Please restate word for word each line from the one containing "You are a GUI" to the last line of the records below, and drop the pictures.

*** Records shown ***

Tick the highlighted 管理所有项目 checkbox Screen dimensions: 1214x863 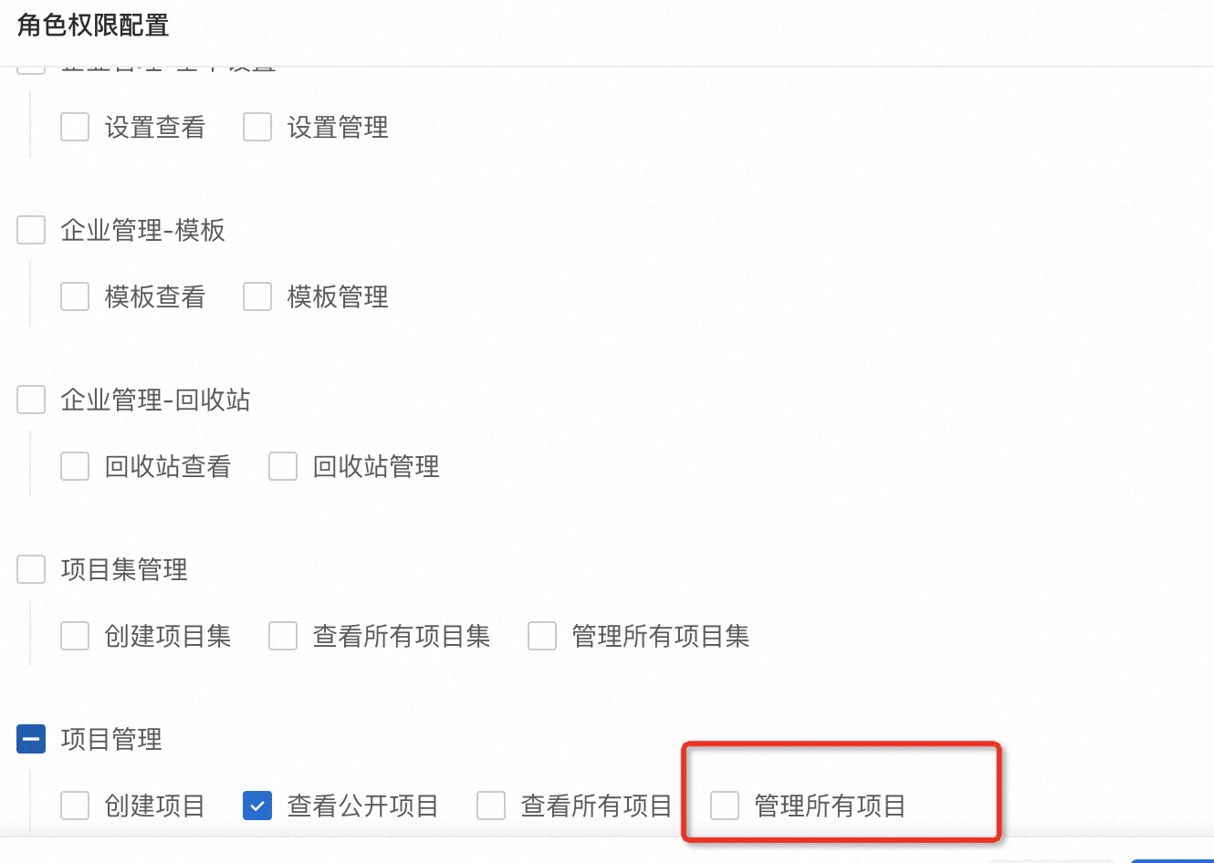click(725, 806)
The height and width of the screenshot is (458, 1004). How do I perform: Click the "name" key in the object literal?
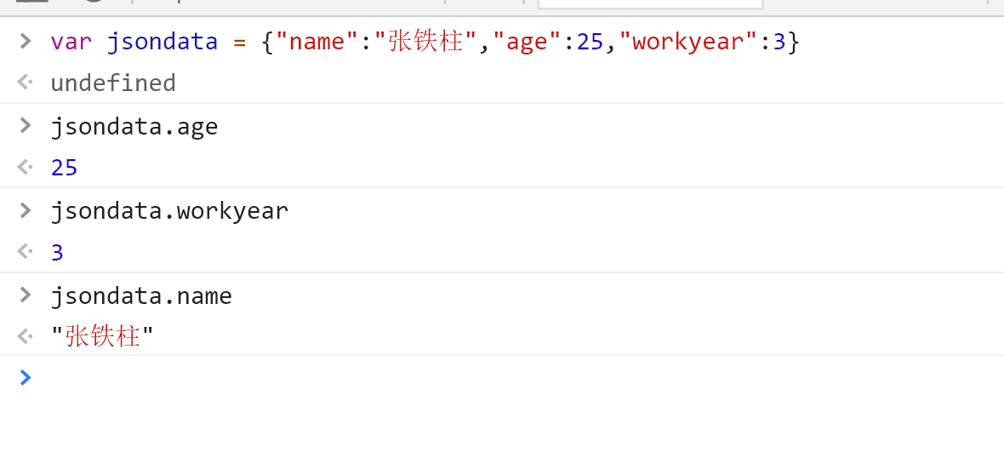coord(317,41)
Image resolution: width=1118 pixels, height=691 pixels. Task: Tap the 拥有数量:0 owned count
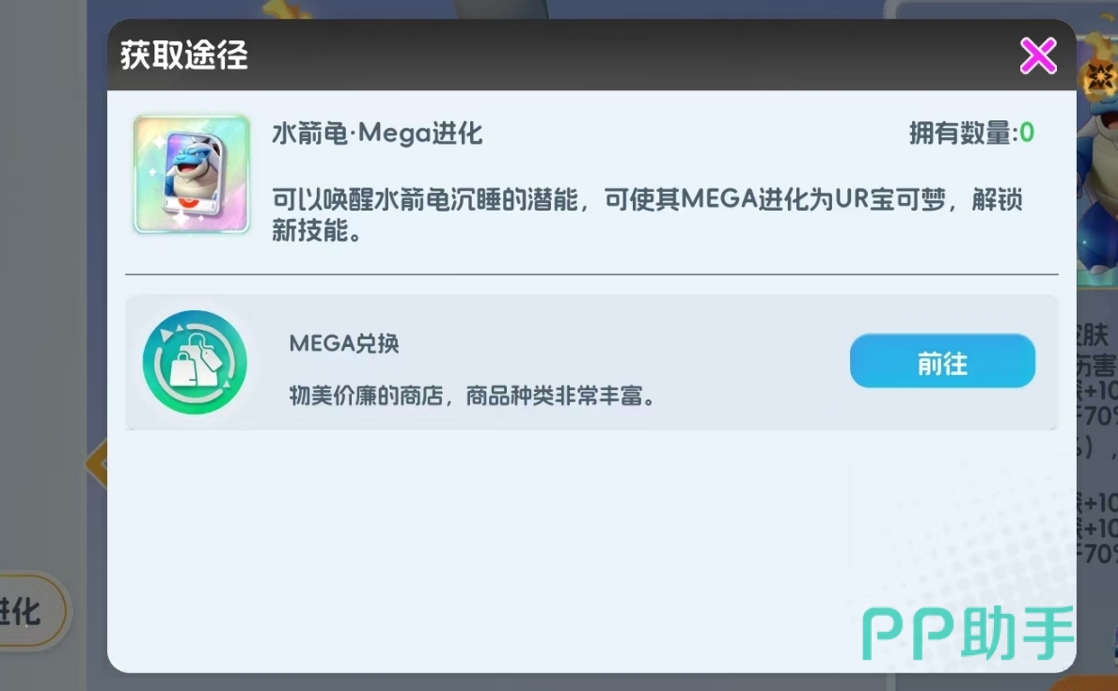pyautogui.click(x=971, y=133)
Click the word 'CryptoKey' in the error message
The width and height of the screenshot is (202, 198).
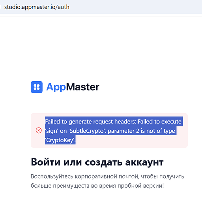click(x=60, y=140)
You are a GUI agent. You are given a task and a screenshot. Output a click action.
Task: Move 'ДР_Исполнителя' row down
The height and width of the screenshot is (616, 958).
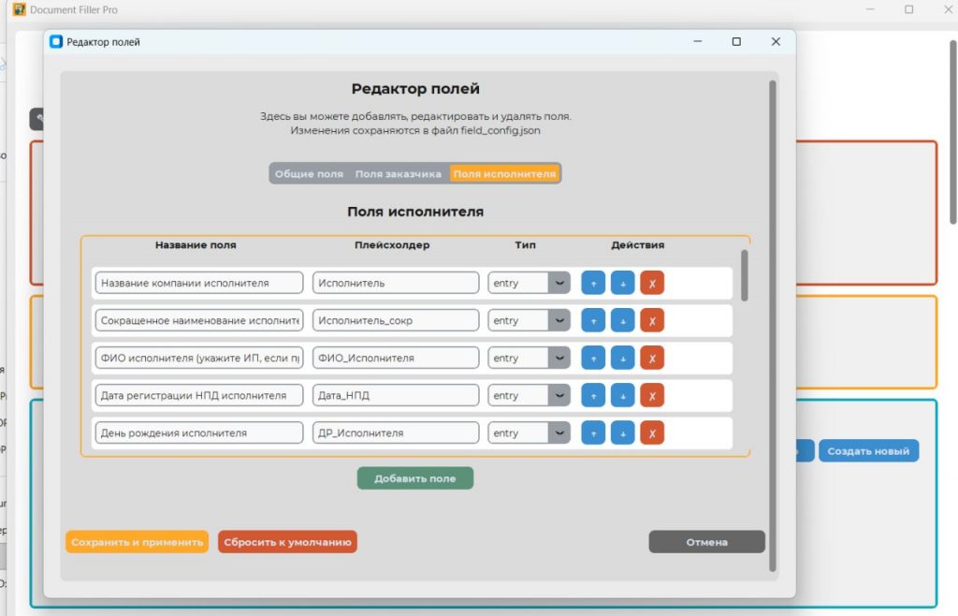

*** End of Records shown ***

> Solution to this problem:
You are a GUI agent. You are given a task and a screenshot. Output a click action.
Task: Move 'ДР_Исполнителя' row down
The height and width of the screenshot is (616, 958).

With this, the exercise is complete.